→ DATA EXCERPTS
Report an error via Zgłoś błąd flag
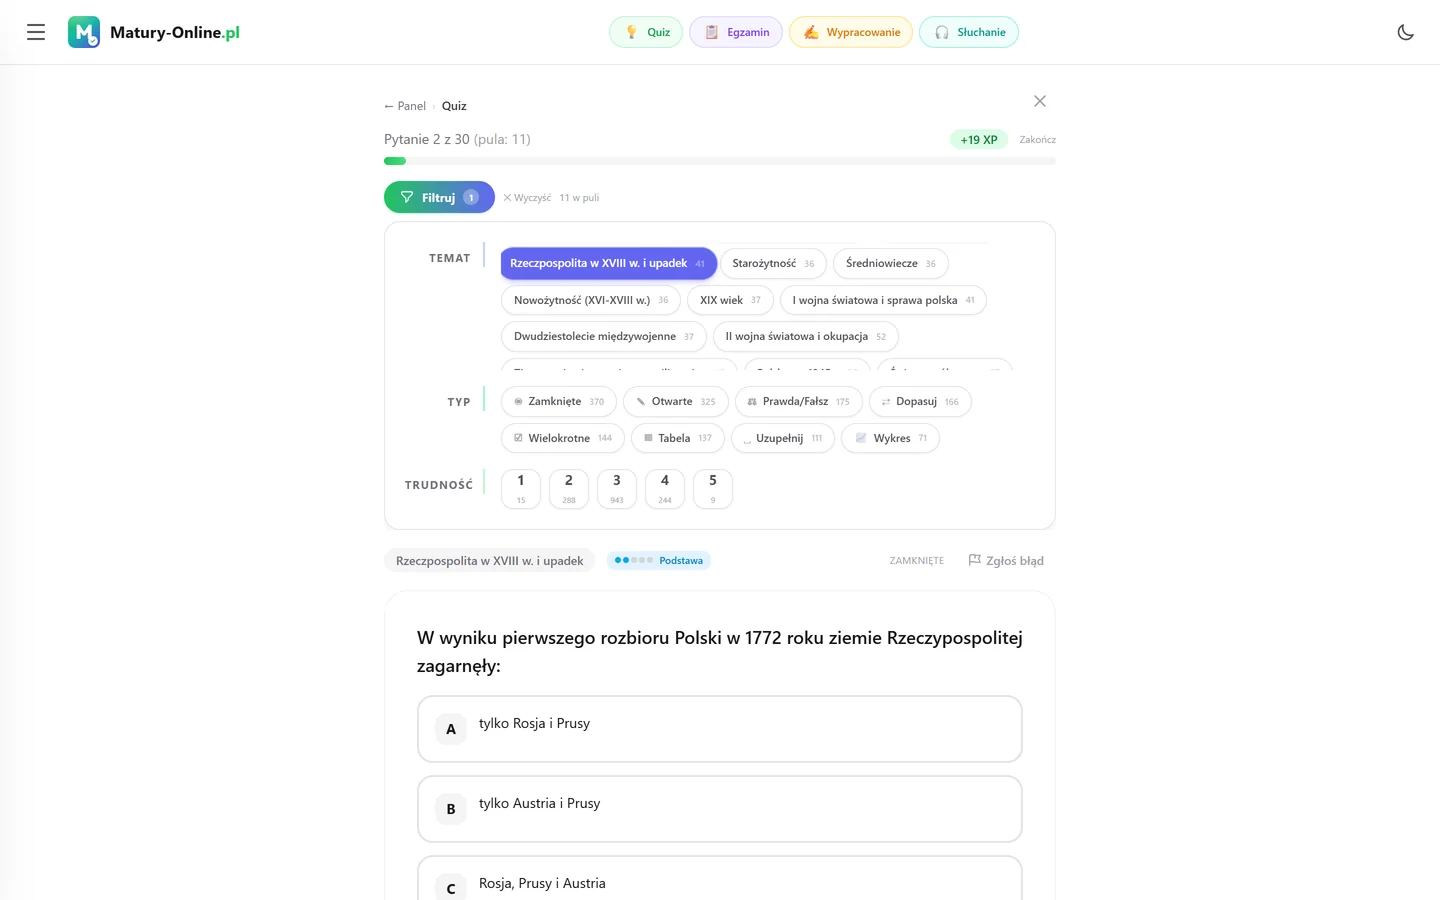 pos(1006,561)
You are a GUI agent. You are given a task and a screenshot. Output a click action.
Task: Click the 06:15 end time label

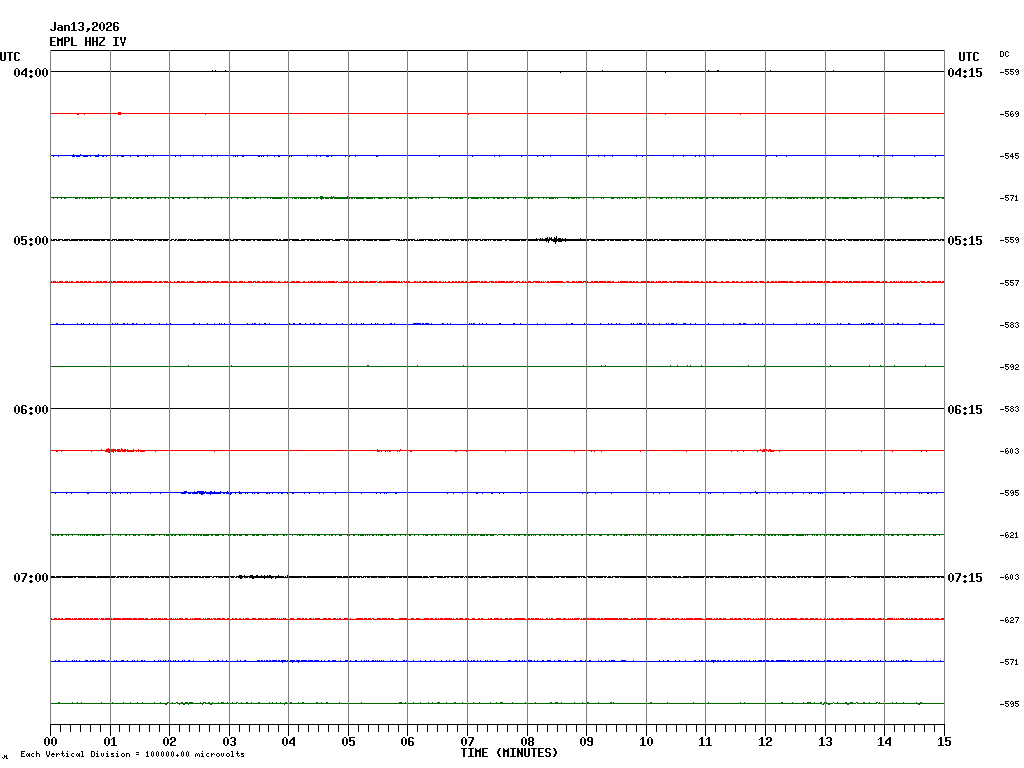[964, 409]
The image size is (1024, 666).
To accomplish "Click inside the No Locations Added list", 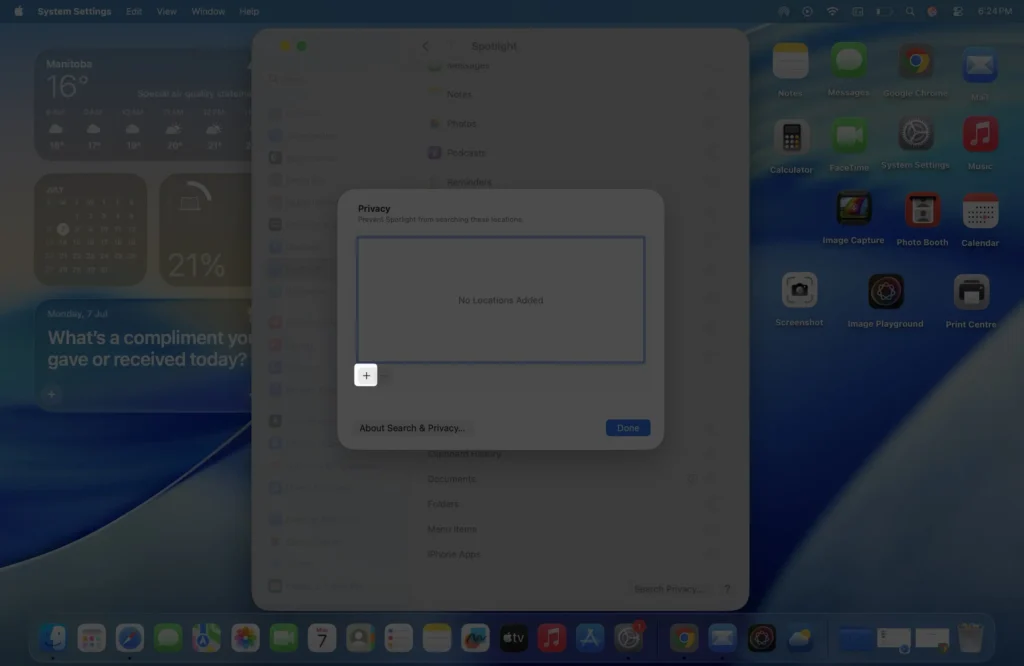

→ REQUIRED ACTION
Word for word, retype all of the data above, but include no pictures.

→ RESPONSE TO THIS TASK
Report an error via Zgłoś błąd flag
 pos(1006,561)
You are a GUI agent. You are given a task and a screenshot. Output a click action.
Task: Click the 06:15 end time label

[964, 409]
The image size is (1024, 666).
To accomplish "Click inside the No Locations Added list", 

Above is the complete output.